— To do —
Can you give the stretch of entries from the line containing "This screenshot has width=1120, height=1066." through the end of the entries as a two-column CSV with columns named instruction and response? Use one row per entry, put each field in quotation marks with its line breaks replaced by spaces, and leave the pictures out.

— Given information —
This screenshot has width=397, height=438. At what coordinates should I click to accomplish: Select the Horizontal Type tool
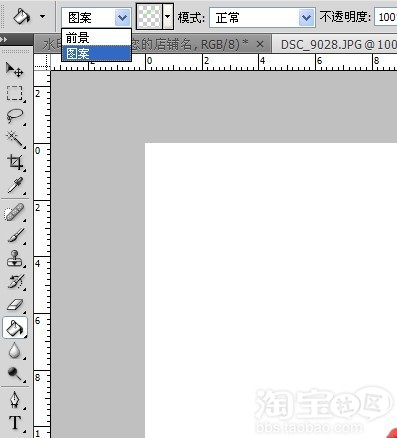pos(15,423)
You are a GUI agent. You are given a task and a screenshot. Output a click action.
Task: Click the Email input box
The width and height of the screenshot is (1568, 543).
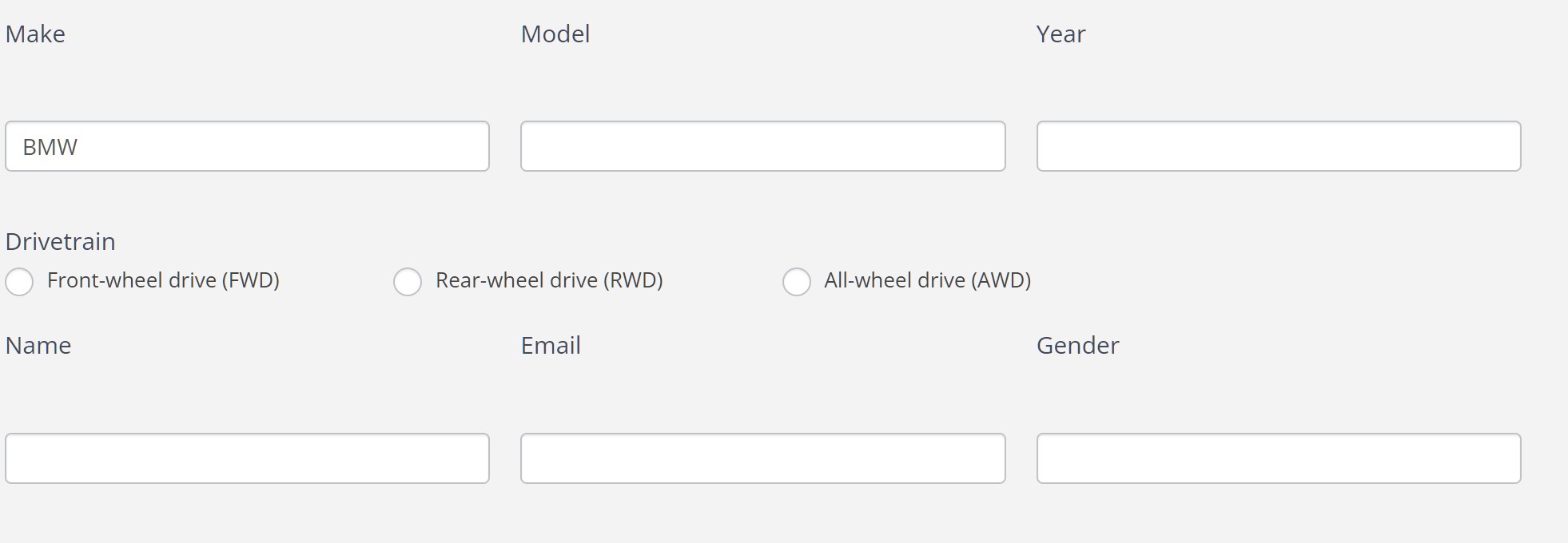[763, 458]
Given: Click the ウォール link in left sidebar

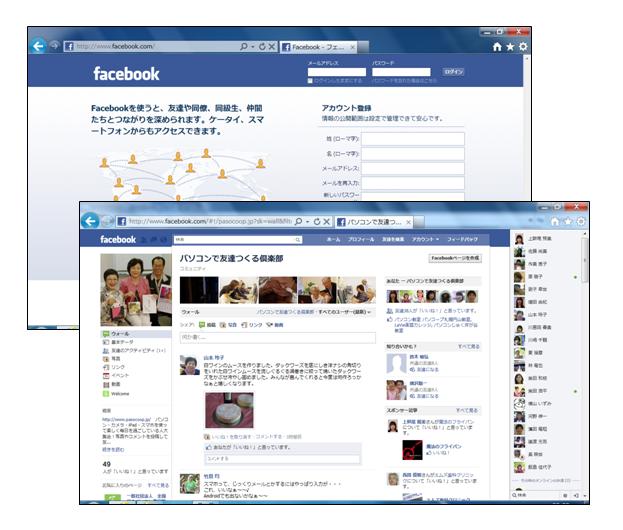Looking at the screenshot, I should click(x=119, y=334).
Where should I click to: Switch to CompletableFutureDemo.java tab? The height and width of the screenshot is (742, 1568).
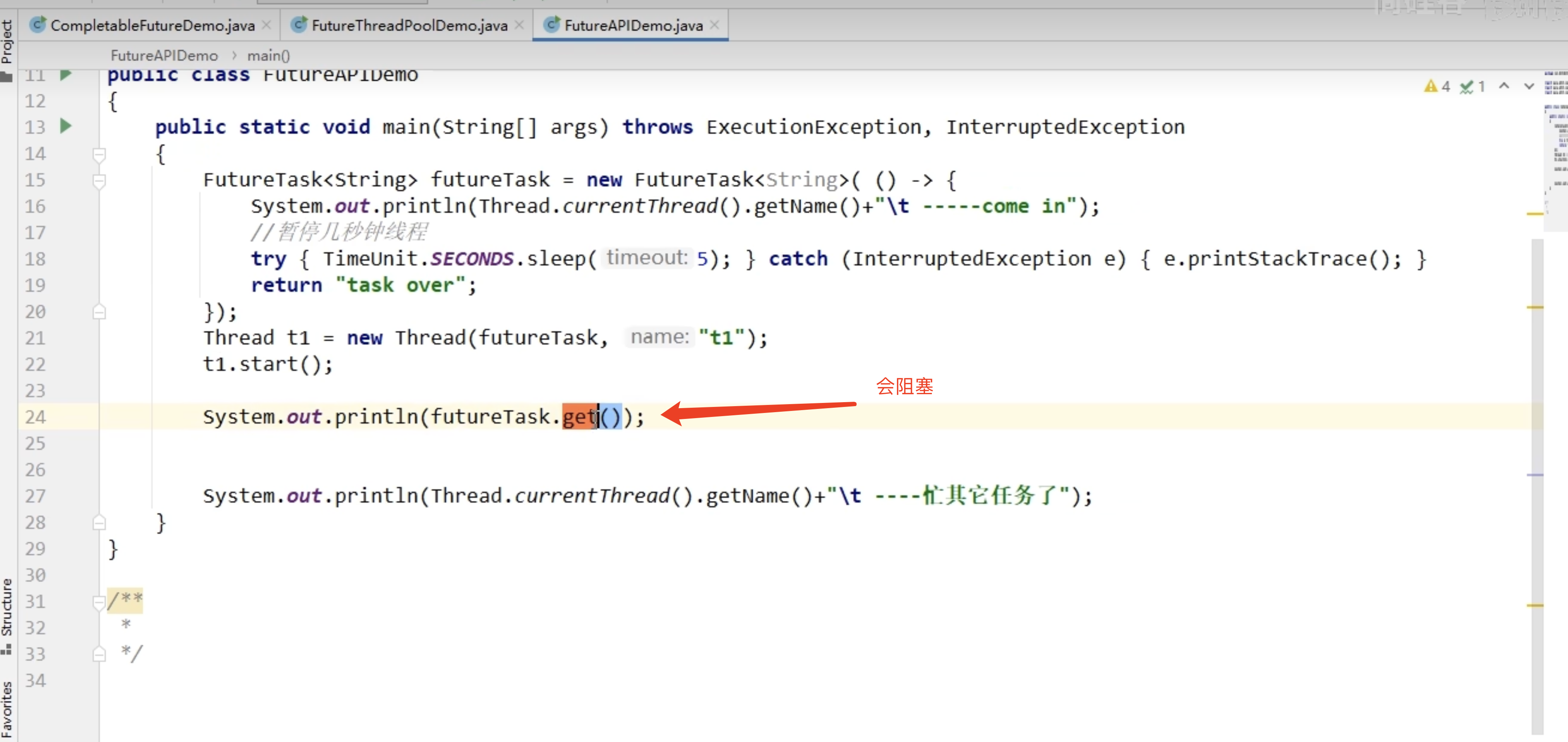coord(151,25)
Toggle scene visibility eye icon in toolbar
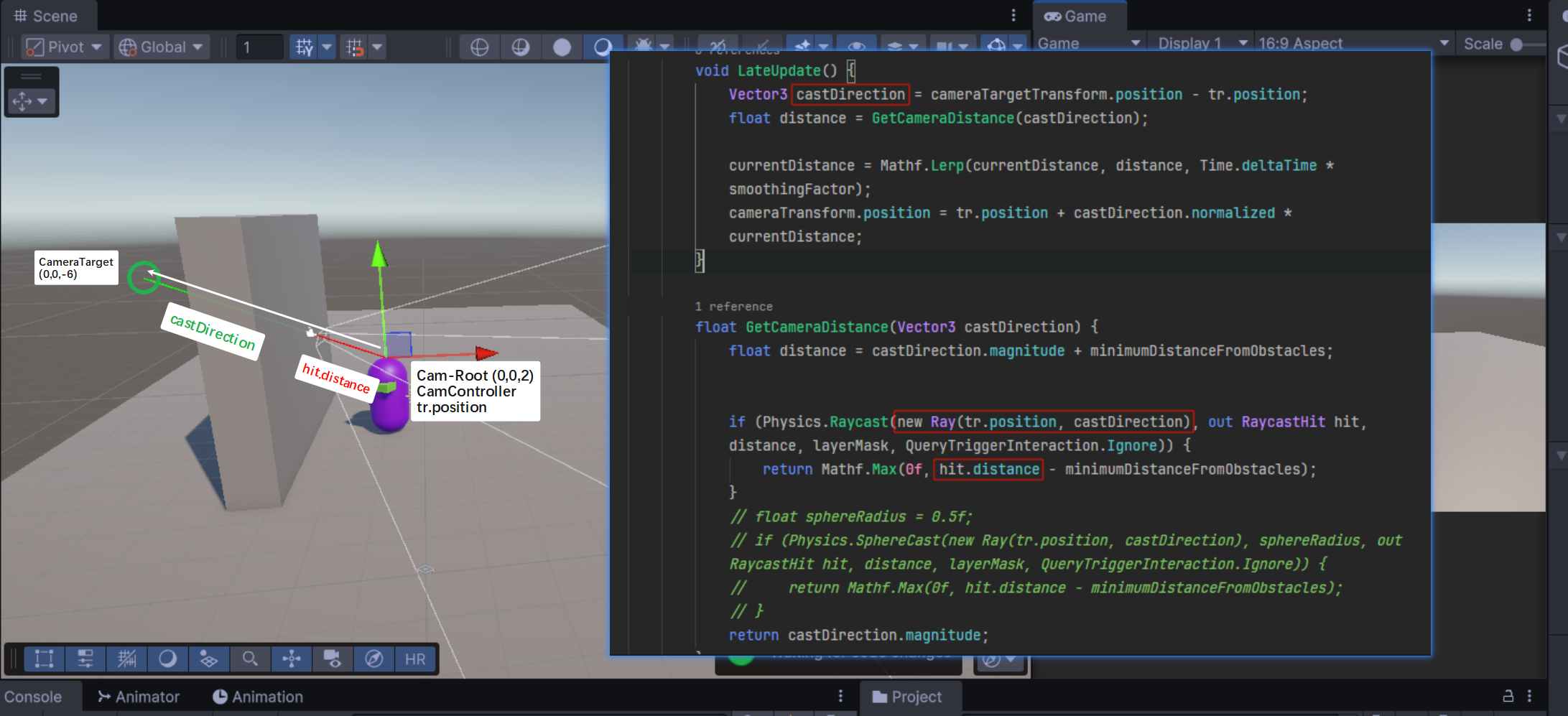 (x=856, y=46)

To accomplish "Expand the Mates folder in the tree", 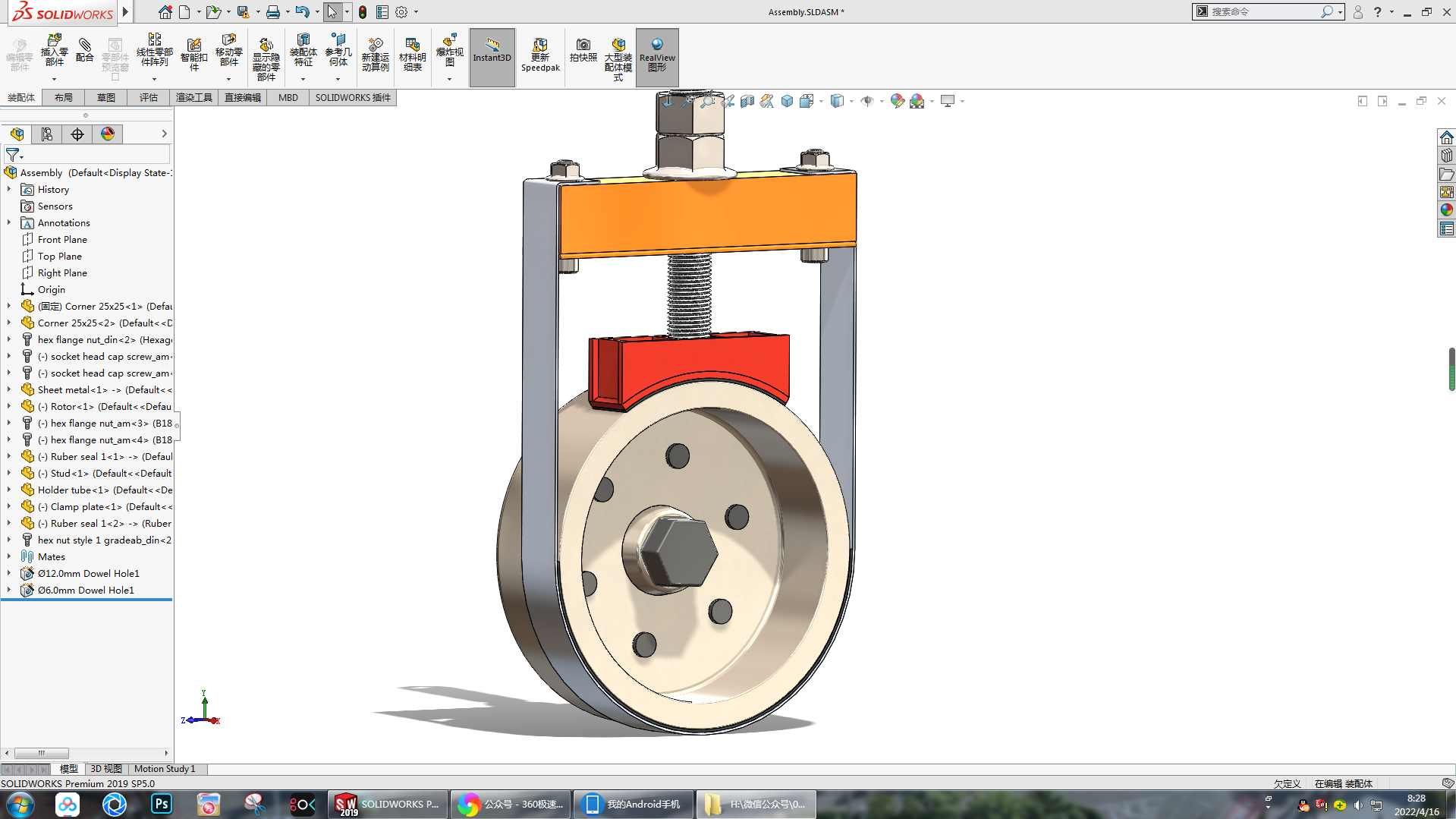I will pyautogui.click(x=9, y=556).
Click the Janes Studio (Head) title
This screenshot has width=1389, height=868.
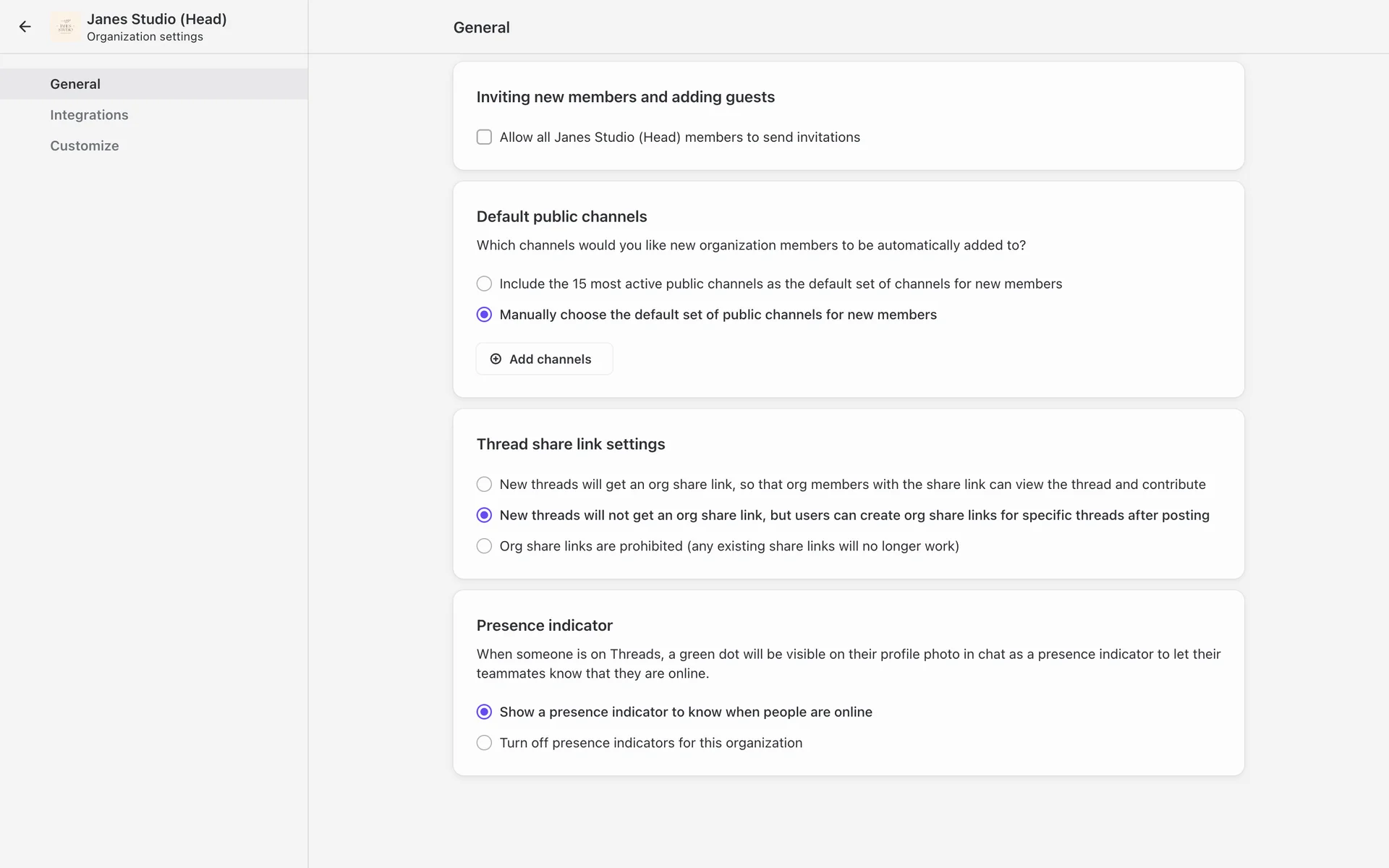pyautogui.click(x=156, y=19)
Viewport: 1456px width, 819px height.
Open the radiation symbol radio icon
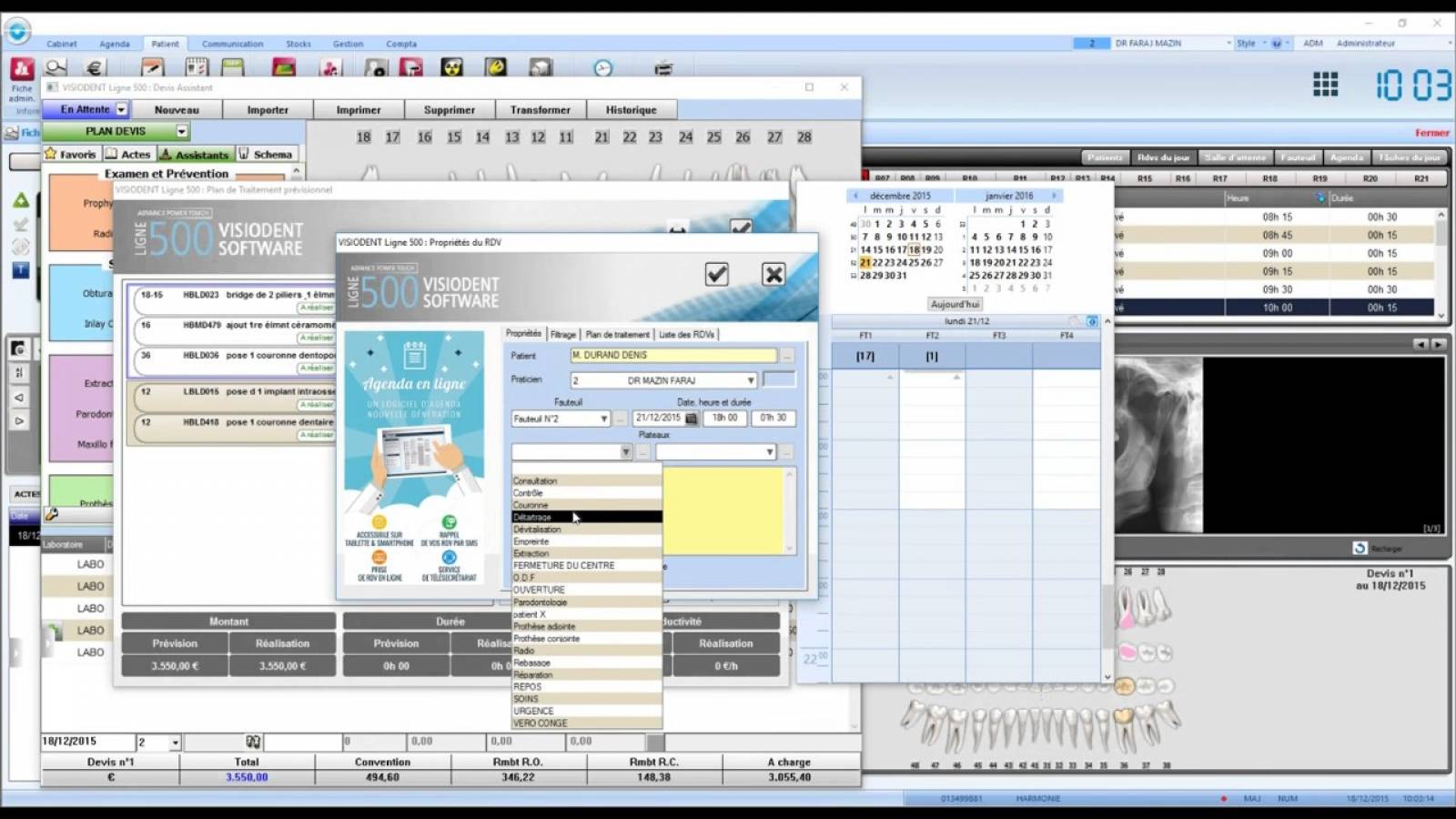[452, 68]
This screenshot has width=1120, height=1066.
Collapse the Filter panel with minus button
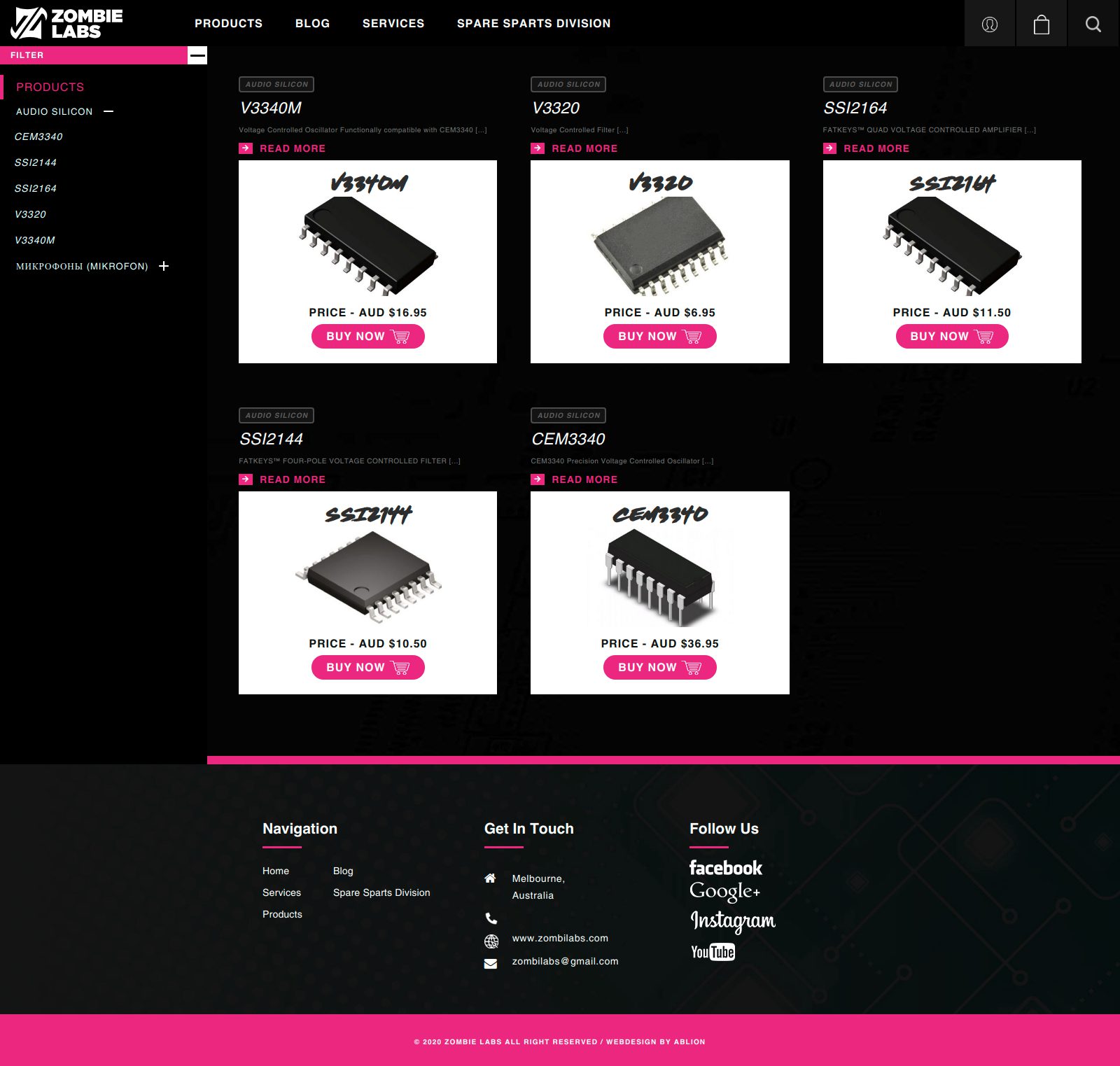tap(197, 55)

— Solution —
instruction,response
"This screenshot has width=1120, height=1066. Collapse the Filter panel with minus button","tap(197, 55)"